Cantonese opera virtuoso Franco Yuen (阮兆輝) has also recalled several anecdotes about Sap‑Saam‑Long, including the following:

- Sap Sam Long's later years were a far cry from the ragged, filthy, and disheveled image portrayed in stage plays and film adaptations. Yuen, who had met him in person, described several striking features: he wore round‑framed glasses; his eyes were bright and sharp; he had a thick beard; he wore an old-fashioned Western-style suit, and even a tie. Although his clothes were worn, he was not slovenly. In hot weather, he often carried a dry‑and‑wet jacket, and he frequently held newspapers, mostly old papers, he had saved for himself. The edges of his shoes were usually stuffed with bits of paper used to make small hard‑paper cigarette boxes.
________________
**Questions**
A – Decide whether each statement agrees with the passage on Sap Sam Long's later years, answering yes or no and quoting the words of the passage that settle it.
(i) Yuen knew Sap Sam Long only through stage plays and films.
(ii) Sap Sam Long wore a tie.
(iii) In his later years Sap Sam Long was slovenly.
B – Reproduce the part of the passage on Sap Sam Long's later years that starts with "- Sap Sam Long's" and goes on through "hard‑paper cigarette boxes.".
The rows after this passage come from a separate source.

**Data extracts**
________________
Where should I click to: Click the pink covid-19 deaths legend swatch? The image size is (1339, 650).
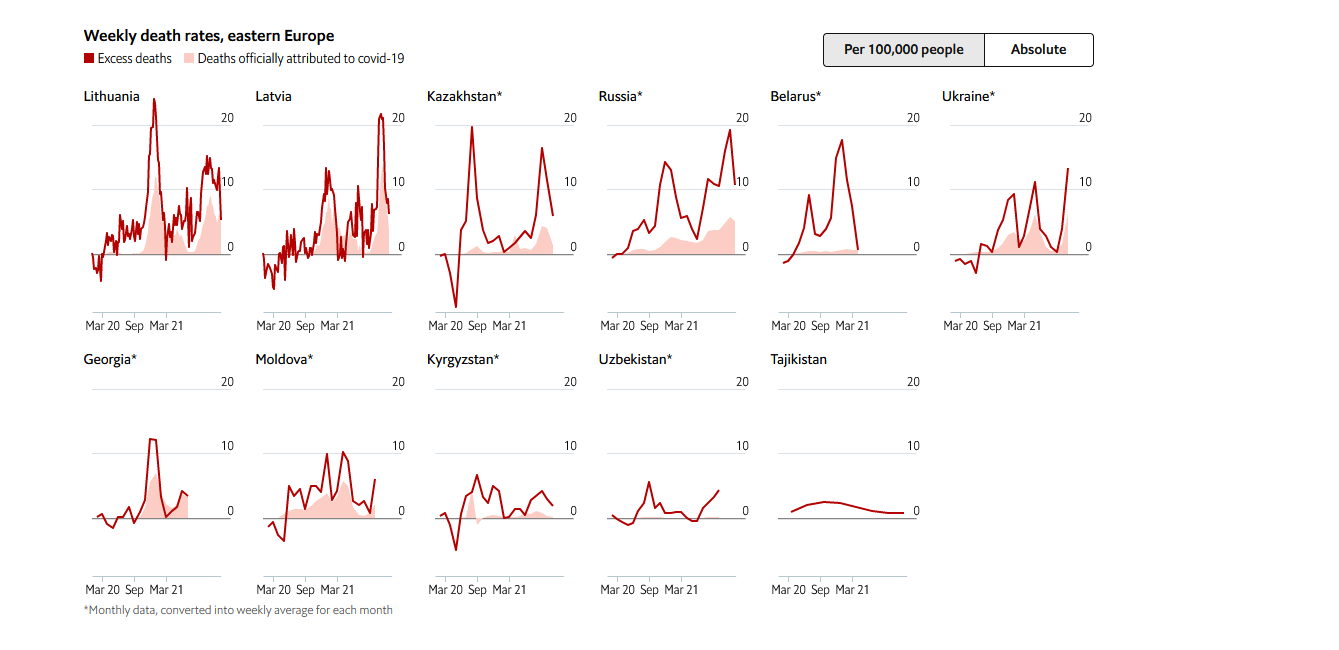pyautogui.click(x=189, y=59)
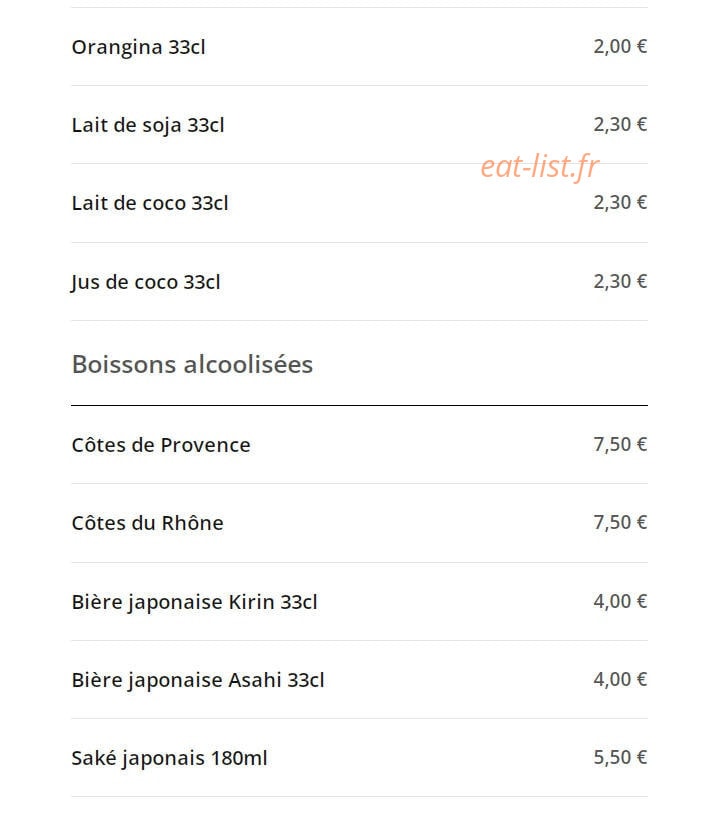Viewport: 711px width, 826px height.
Task: Select the Côtes de Provence wine
Action: pos(161,445)
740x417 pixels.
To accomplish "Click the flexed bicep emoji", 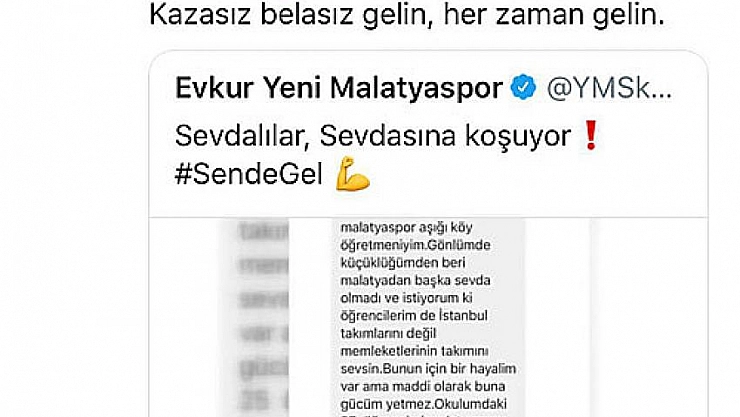I will pyautogui.click(x=352, y=174).
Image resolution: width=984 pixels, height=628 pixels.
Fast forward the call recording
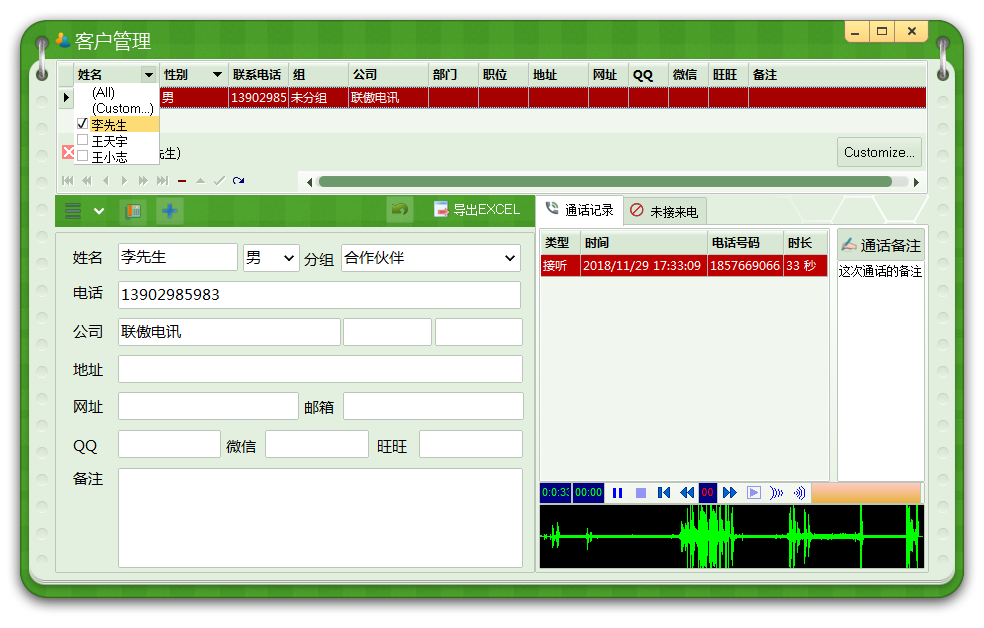[730, 493]
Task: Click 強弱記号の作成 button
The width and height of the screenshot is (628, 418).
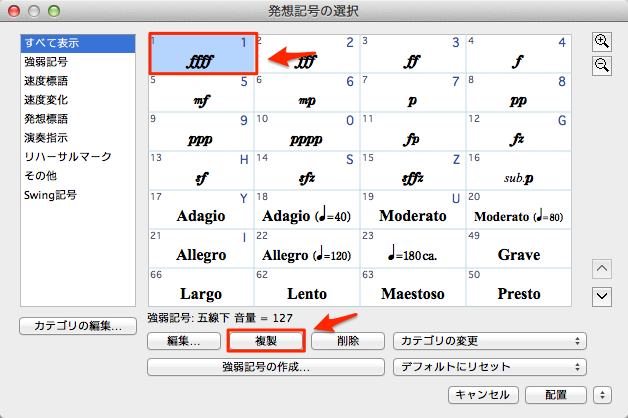Action: point(266,367)

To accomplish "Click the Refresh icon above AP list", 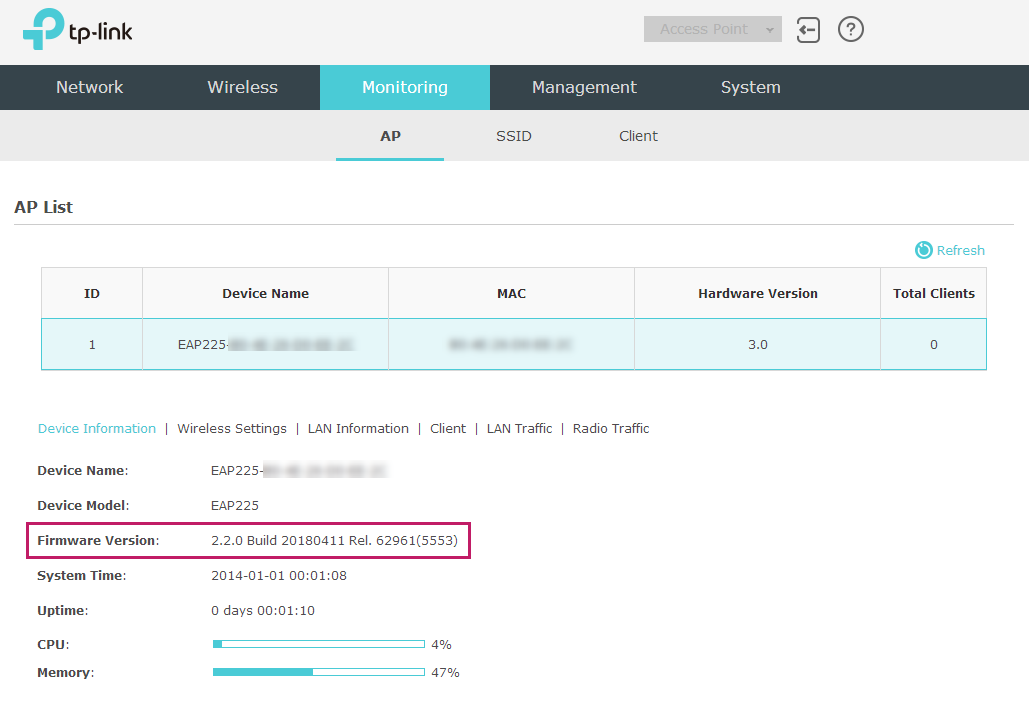I will [x=924, y=250].
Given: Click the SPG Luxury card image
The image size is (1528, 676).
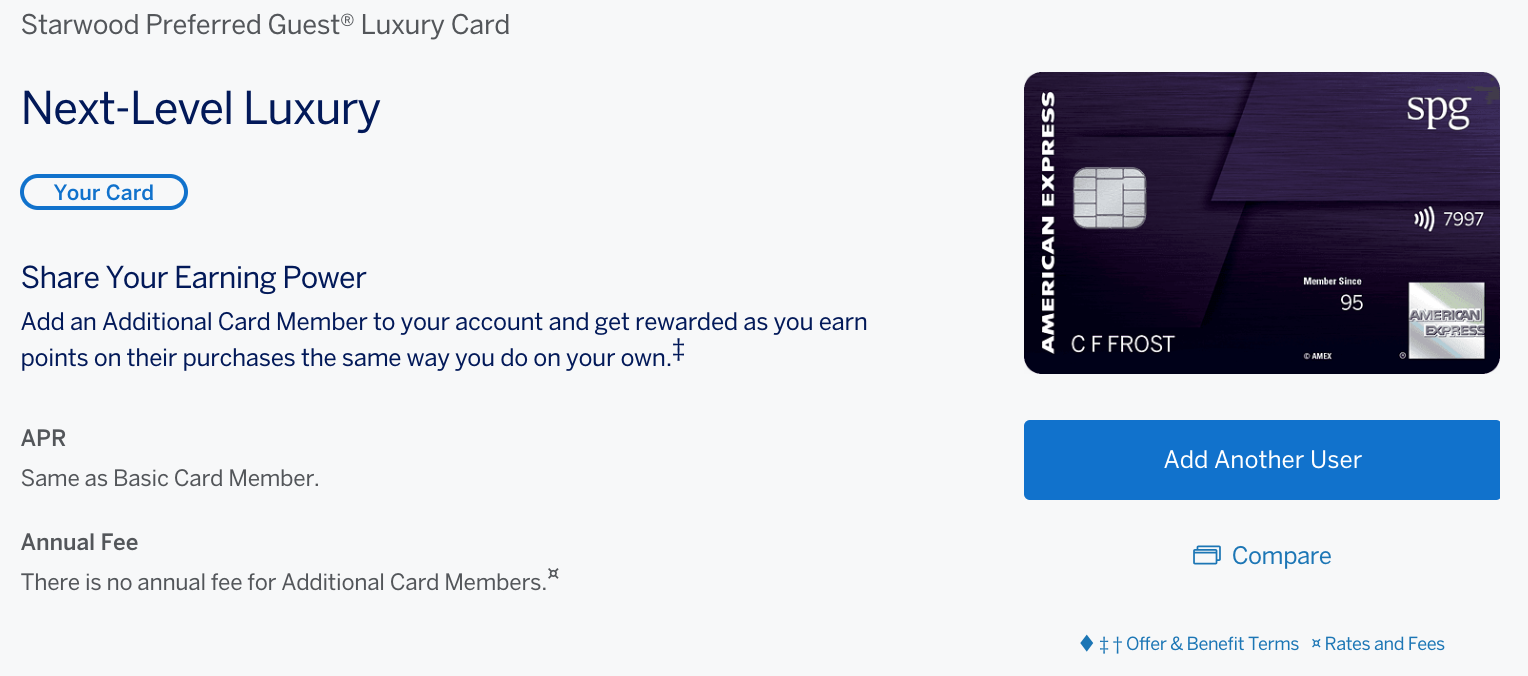Looking at the screenshot, I should point(1262,223).

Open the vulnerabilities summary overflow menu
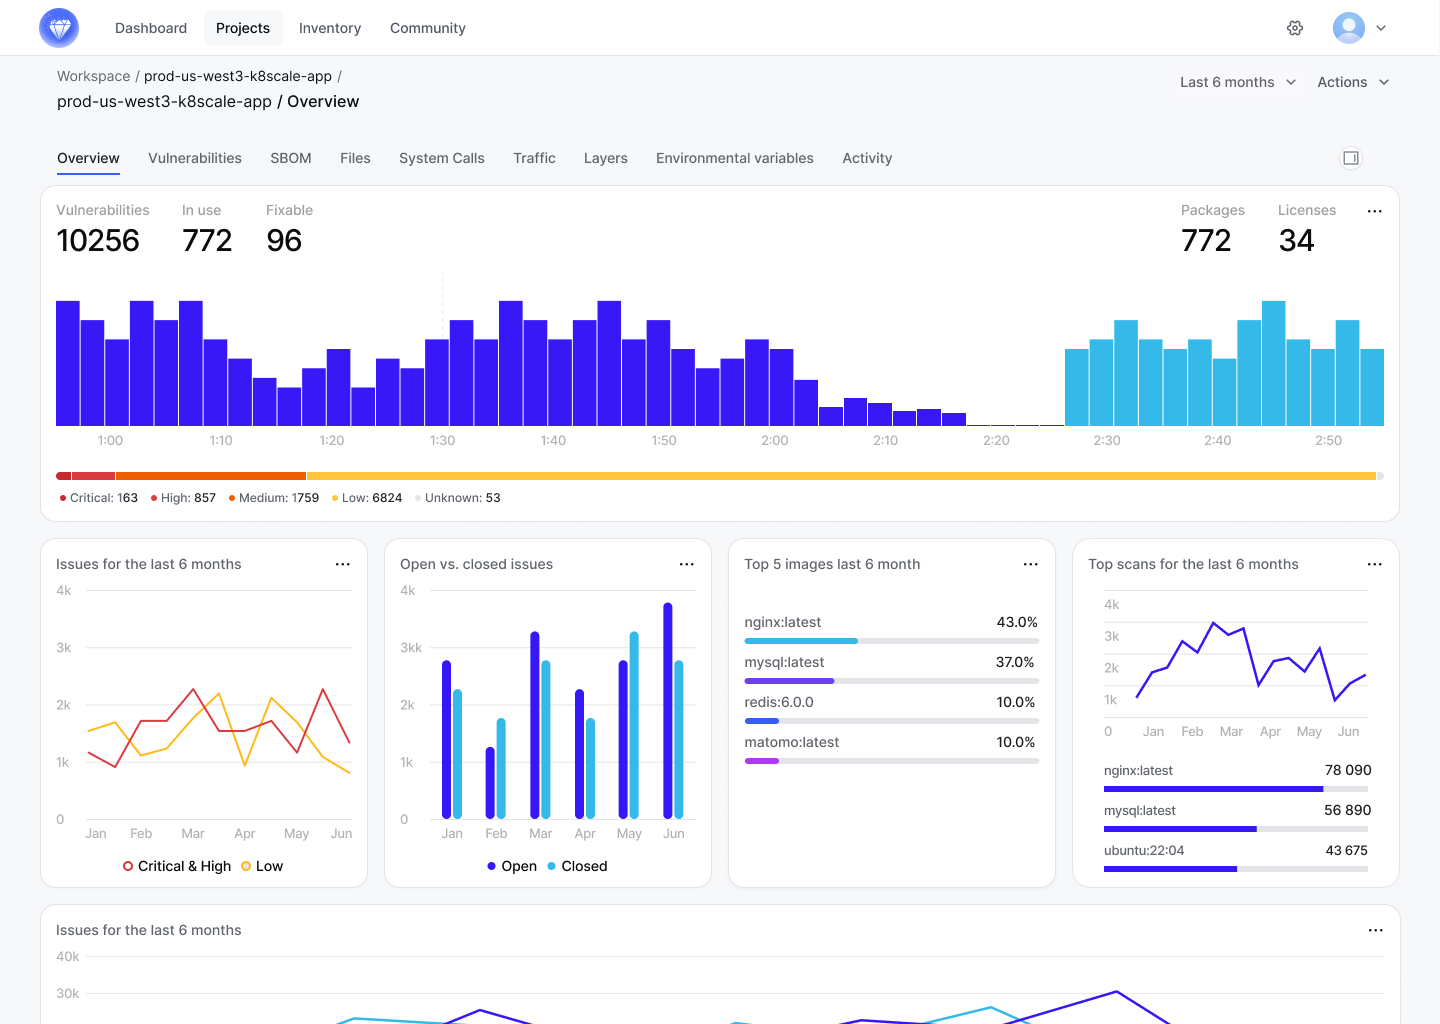[x=1374, y=211]
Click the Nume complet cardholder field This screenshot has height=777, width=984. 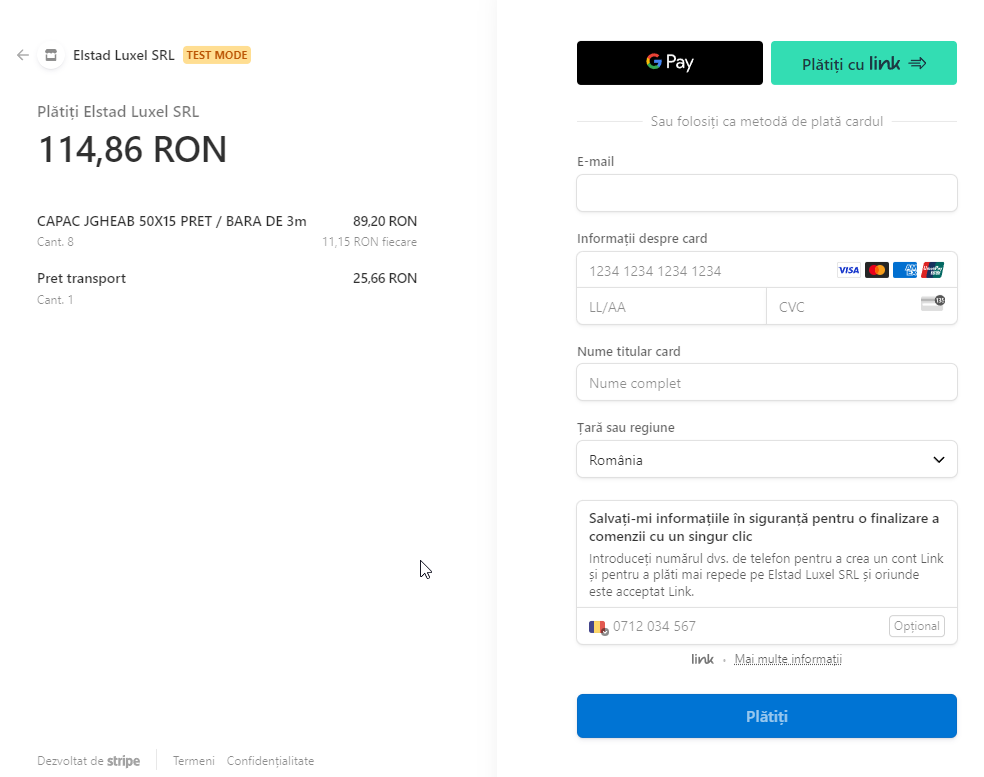coord(767,382)
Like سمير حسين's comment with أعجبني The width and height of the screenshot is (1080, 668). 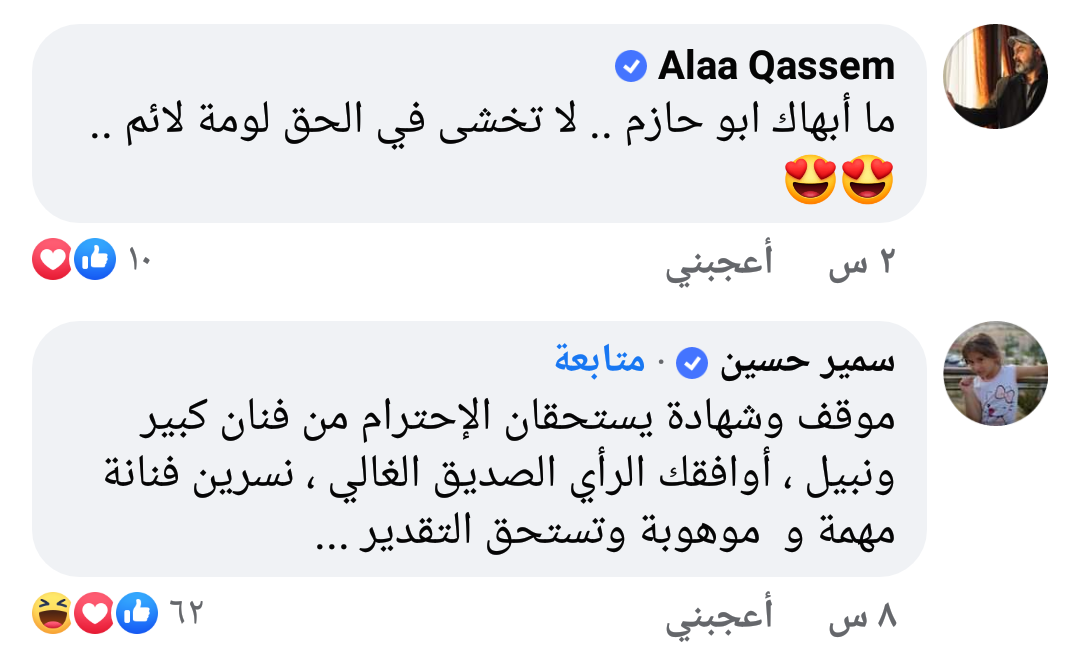(x=719, y=616)
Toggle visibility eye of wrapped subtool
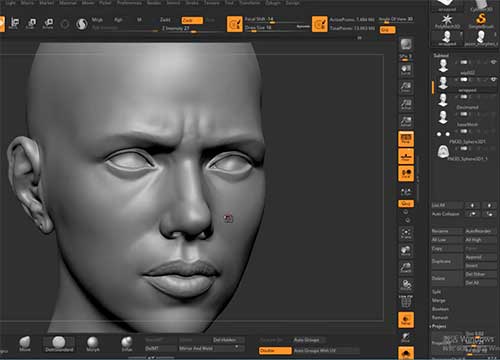This screenshot has width=500, height=360. click(x=493, y=79)
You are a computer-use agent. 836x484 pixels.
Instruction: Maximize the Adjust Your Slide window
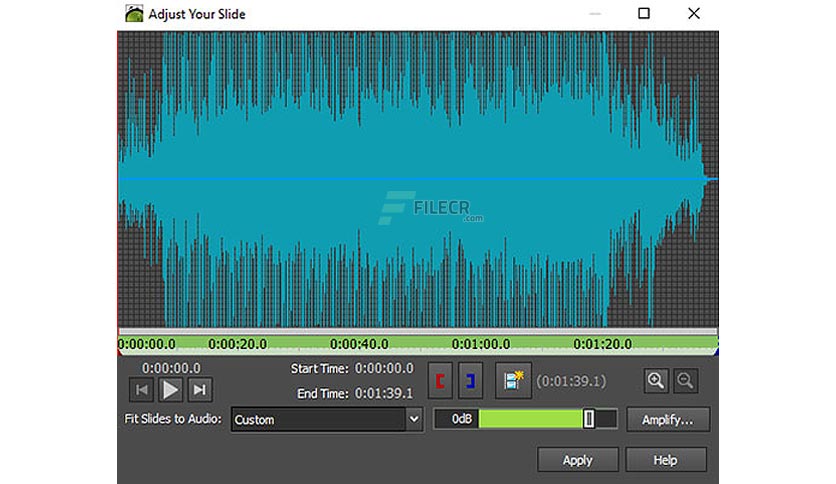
________________
**Task results**
A –
(i) No: "Yuen, who had met him in person"
(ii) Yes: "he wore an old-fashioned Western-style suit, and even a tie"
(iii) No: "Although his clothes were worn, he was not slovenly."

B –
- Sap Sam Long's later years were a far cry from the ragged, filthy, and disheveled image portrayed in stage plays and film adaptations. Yuen, who had met him in person, described several striking features: he wore round‑framed glasses; his eyes were bright and sharp; he had a thick beard; he wore an old-fashioned Western-style suit, and even a tie. Although his clothes were worn, he was not slovenly. In hot weather, he often carried a dry‑and‑wet jacket, and he frequently held newspapers, mostly old papers, he had saved for himself. The edges of his shoes were usually stuffed with bits of paper used to make small hard‑paper cigarette boxes.